You could always Google the question and find a plethora of information. I happen to think this presentation is the best on offer regarding the subject. But if I were to boil down what I have seen and experienced, and this isn’t rocket science, it would come down to this:

Compare programs that follow EA processes to those that don’t and measure the differences. Metrics would include:

  • Cost based on resource utilization (hardware, software, human)
  • Time/labor cost benefits
  • Project failure rates
  • Defect rates
  • Time-to-market
  • Architectural risk
  • Customer satisfaction with solution
  • Alignment with corporate strategy, vision and goals
  • Alignment with program’s business requirements
  • Artifact reuse rate

If you lack the means to identify, gather and report these metrics, odds are your EA program is going to fail. The reason is that nobody knows what we do and can’t point to any concrete (i.e. dollar denominated) benefit. Sure the CIO/CTO knows he needs to ‘do EA’ because he reads about it all the time and his competitors are doing it. Most of them, however, would kill for a mechanism to demonstrate to the business that IT isn’t just a giant black hole sucking up all available revenue (well, not the EA part of IT at least).

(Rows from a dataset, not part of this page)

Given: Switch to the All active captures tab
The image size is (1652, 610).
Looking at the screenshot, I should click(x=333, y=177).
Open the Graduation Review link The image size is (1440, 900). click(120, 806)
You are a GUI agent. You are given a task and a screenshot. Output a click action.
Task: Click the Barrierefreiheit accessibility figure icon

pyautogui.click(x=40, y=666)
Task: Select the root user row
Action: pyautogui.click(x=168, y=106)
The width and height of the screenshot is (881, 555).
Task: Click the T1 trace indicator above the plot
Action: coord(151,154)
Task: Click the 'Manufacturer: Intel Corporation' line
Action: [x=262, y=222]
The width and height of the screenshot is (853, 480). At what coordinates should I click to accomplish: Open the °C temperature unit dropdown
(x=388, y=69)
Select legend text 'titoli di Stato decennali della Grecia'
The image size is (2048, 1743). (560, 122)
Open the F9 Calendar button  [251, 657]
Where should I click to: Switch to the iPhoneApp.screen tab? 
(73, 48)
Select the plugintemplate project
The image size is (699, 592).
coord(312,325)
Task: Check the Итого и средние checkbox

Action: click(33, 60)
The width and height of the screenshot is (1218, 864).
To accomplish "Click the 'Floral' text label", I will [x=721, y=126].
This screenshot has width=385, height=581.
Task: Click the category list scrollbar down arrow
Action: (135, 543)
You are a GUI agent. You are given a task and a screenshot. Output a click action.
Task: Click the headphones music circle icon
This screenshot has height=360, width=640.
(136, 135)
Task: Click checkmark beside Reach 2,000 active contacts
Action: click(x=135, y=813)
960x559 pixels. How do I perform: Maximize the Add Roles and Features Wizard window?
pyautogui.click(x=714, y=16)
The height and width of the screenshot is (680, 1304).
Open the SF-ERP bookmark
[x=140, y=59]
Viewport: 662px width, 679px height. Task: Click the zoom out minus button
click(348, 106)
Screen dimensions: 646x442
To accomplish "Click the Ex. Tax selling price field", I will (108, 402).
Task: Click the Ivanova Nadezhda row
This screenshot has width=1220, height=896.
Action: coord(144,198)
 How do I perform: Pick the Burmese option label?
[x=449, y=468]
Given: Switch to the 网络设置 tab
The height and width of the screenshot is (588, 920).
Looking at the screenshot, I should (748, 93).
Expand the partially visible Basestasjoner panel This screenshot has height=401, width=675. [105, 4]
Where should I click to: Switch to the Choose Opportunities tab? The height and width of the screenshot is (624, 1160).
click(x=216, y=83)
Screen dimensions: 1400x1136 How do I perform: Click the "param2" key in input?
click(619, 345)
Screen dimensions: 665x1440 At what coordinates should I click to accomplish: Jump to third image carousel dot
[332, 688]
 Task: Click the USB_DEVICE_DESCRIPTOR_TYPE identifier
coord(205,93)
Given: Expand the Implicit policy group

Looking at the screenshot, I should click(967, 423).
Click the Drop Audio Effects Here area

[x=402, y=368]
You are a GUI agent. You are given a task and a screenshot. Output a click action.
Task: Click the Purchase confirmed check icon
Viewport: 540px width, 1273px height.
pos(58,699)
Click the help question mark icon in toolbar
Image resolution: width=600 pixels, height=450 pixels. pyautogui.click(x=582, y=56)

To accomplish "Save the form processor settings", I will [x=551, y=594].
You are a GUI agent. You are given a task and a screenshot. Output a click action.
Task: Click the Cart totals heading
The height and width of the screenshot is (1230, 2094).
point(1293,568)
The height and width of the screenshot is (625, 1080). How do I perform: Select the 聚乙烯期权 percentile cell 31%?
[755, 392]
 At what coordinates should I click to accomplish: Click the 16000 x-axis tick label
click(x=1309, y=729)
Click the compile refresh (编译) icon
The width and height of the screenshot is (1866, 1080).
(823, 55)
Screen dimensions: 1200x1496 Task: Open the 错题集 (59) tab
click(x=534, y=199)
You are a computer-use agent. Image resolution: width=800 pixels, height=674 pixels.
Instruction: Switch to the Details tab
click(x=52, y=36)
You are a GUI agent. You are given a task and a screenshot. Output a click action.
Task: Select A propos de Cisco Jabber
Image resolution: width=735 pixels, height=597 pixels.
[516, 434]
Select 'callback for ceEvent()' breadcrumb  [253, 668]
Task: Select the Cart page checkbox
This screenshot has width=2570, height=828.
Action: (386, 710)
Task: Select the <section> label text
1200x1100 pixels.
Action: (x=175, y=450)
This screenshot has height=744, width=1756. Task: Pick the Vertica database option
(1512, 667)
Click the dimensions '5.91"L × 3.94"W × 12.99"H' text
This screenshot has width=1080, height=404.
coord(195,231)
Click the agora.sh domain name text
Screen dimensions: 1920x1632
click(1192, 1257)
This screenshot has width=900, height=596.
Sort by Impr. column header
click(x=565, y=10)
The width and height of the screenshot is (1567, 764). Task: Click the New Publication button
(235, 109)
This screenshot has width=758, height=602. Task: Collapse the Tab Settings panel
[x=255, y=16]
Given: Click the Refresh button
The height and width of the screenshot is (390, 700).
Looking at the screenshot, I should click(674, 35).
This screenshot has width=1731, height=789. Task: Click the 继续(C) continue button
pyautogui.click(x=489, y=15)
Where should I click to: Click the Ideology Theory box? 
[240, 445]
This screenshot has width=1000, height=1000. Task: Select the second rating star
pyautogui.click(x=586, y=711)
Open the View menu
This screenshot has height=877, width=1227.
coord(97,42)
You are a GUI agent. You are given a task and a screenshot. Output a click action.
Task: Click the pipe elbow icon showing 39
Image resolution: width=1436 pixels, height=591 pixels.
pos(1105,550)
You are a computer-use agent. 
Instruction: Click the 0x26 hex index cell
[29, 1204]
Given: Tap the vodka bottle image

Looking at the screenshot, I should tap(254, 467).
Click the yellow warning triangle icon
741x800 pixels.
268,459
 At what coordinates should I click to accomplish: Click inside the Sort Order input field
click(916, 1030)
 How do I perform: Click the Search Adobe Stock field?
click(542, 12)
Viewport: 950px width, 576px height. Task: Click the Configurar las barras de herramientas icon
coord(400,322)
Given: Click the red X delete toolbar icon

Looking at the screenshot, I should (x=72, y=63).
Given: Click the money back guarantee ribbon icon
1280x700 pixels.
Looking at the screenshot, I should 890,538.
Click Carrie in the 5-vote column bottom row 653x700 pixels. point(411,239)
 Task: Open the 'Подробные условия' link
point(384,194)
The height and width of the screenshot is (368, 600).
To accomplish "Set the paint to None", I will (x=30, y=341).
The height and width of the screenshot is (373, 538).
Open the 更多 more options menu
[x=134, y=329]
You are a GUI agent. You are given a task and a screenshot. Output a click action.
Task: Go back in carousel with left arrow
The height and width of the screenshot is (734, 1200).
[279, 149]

These are tough times. Hope you last
Folks in charge are looking at ways to save money, streamline operations and enhance the value derived from the various segments. Gather your data. Analyze it. Put it in a live web-based dashboard. Market the hell out of it. Suddenly EA is recognizable to everyone as the money-saving strategic operation it really is (even if they STILL can’t really explain what you do).

Disagree? Too simplistic? Too obvious? Argue with me! I love it!